1971-06-14
Page: 6
By a Staff Reporter
Members of the Bangla Desh youth movement in Britain yesterday delivered a letter to Mr Heath asking him to divert aid from the Pakistan Government towards refugees in India.
The letter was handed over after about 1,000 supporters of Bangla Desh had marched from Hyde Park Comer to Trafalgar Square, depositing a similar letter for Mr Nixon at the American Embassy in Grosvenor Square on the way.
The march was the first demonstration in what amounts to a concerted effort by Bangla Desh supporters in Britain to stop all 10 countries of the Pakistan aid consortium from sending any more help to the Pakistan Government.

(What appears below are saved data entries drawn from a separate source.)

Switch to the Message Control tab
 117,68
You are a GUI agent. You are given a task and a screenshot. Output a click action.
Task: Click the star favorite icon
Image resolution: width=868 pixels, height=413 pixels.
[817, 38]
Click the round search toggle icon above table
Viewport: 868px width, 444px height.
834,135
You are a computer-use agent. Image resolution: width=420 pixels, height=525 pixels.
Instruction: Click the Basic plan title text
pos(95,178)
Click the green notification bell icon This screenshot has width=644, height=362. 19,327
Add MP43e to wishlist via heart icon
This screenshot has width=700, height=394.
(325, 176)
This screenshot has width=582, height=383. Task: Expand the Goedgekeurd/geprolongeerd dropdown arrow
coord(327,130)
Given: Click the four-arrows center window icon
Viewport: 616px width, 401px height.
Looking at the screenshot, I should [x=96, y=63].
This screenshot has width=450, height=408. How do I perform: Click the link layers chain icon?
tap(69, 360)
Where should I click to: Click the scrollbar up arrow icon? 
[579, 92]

Leaflets distributed during the march said: “Pakistan is bankrupt. Its rulers can only continue their brutal war of oppression against the people of Bangla Desh if their economy is propped up with foreign economic aid and loans.”
Throughout this week the “Stop Aid to Pakistan Committee”, made up of Bangla Desh supporters, are demonstrating outside British Government offices and the London embassies of Canada, France, Belgium, West Germany. Austria, the United States, Japan, Holland and Italy.
Mr Paul Connett, a representative of Action Bangla Desh is flying to Paris today to try to get French support for his cause when the aid consortium countries meet there on June 22.
The march passed off without incident. Banners carried said: “Recognize Bangla Desh” and there were shouts of “Not a penny, not a gun”. A woman outside Horse Guards Parade told some of the marchers to go back to Bangla Desh until her daughter pointed out that some of the demonstrators were white.
In their letter to Mr Heath the marchers also urged the immediate recognition of Bangla Desh and the appointment of a British deputy high commissioner in Dacca.
A medical team led by Dr Roger Hickman, of the London Heart Hospital, left London for Calcutta yesterday to work in West Bengal
With Dr Hickman were his wife Susie, a nurse whom he met working for the fund in Biafra, and three other nurses. Susan Bendy of Bracknell, Fiona Taylor of Sittingbourne and Pat Thompson of Preston.
Air India took but a large consignment of water purifying tablets and anti-cholera vaccine on a flight from Heathrow. Supplies of saline solution together with 500 narrow-gauge needles suitable for children’s veins, will be ferried on another flight from Gatwick.
The Disasters Emergency Committee, which represents five charities, said last night that in spite of “the absolutely marvellous response” from the British public, it was hoped that the volume of money donated to the Pakistan refugees would be maintained and increased.
Although £475,000 had been received to date by the emergency committee, it was estimated that supplies already sent and earmarked for India left a surplus of only about £130,000.